A União Europeia anunciou a medida como parte da aplicação da Lei dos Mercados Digitais. As autoridades irão examinar se o Google está cumprindo as regras que exigem que a gigante da tecnologia faça o Android funcionar com programas de IA concorrentes e forneça informações de pesquisa a concorrentes em condições razoáveis.
Bruxelas estabeleceu um cronograma para o cumprimento das normas.
Embora ainda não seja uma investigação completa, a ação pressiona o Google a mudar a forma como seus serviços operam. A empresa deve permitir que outras empresas se conectem ao Android e acessem suas informações de busca. As autoridades de Bruxelas estabeleceram um prazo de seis meses para que o Google faça essas mudanças, sob pena de sofrer sanções financeiras no futuro .
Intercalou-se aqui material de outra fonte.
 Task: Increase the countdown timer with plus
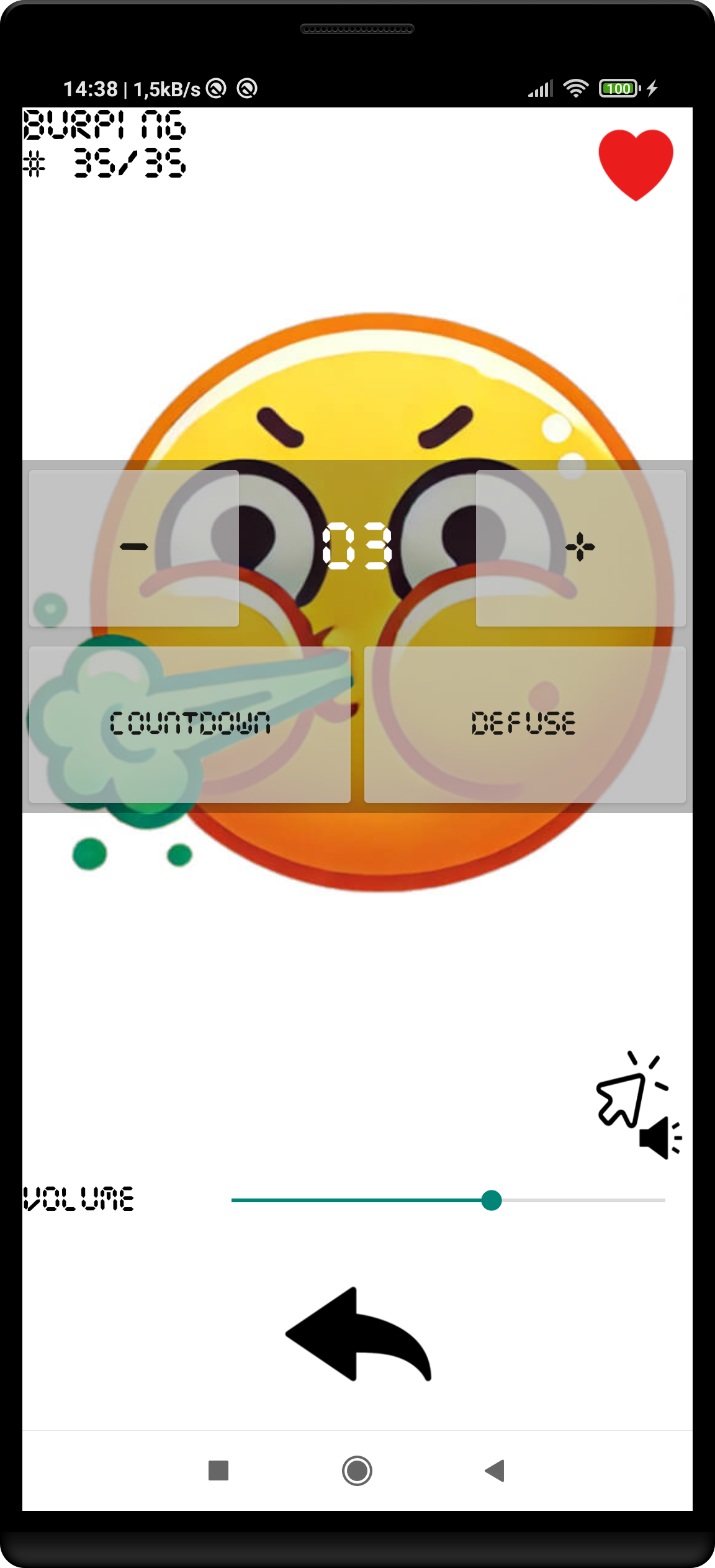click(x=580, y=548)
As duas análises serão concluídas em seis meses, e a Comissão planeja compartilhar iniciais com o Google dentro de três meses.
“Com o processo de hoje , queremos ajudar o Google, explicando com mais detalhes como ele deve cumprir suas obrigações de interoperabilidade e compartilhamento de dados de busca online”, disse Teresa Ribera, chefe da concorrência da UE. Ela observou que o processo sobre IA visa permitir que as empresas “maximizem o potencial e os benefícios dessa profunda mudança tecnológica, garantindo que o campo de atuação seja aberto e justo, e não inclinado em favor de poucos”.
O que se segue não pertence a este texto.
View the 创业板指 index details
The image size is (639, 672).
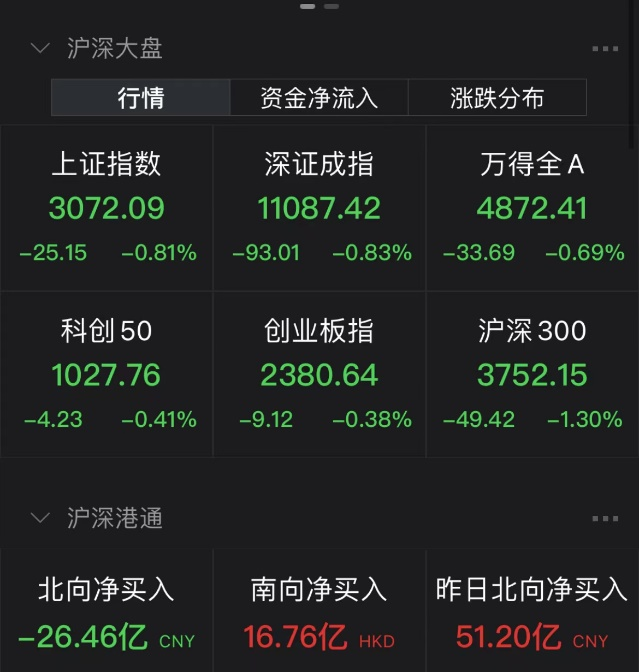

O Google manifesta preocupação com as novas regulamentações
O Google resistiu , “frequentemente motivadas por queixas de concorrentes em vez do interesse dos consumidores, comprometam a privacidade, a segurança e a inovação dos usuários”.
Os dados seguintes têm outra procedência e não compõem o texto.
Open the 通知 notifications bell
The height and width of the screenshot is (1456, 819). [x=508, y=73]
A ação mais recente agrava os problemas regulatórios do Google na Europa. O Google, da Alphabet Inc., já enfrenta penalidades iminentes sob a Lei de Marketing de Aplicativos (DMA) por supostamente promover seus próprios serviços em sua plataforma de buscas e impedir que desenvolvedores de aplicativos direcionem clientes para ofertas fora da Play Store. Os órgãos reguladores também estão investigando se o Google está favorecendo injustamente certos conteúdos de notícias em posições inferiores nos resultados de busca.
O crescente escrutínio poderá aumentar as multas já existentes de € 9,5 bilhões impostas pela UE ao Google e tensionar ainda mais as relações com o governo Trump.
Nos termos do novo procedimento, a UE poderá iniciar uma investigação formal caso o Google não coopere. Isso poderá resultar em multas que chegam a 10% da receita anual mundial, embora Bruxelas raramente aplique as penas máximas.
O braço executivo da UE afirmou anteriormente que examinaria a IA como parte de sua revisão programada da DMA, prevista para maio deste ano. A estratégia de fiscalização espelha ações anteriores. Em setembro de 2024, a Comissão iniciou processos semelhantes contra a Apple, com foco em seus requisitos de DMA para desenvolvedores de aplicativos iOS e dispositivos conectados.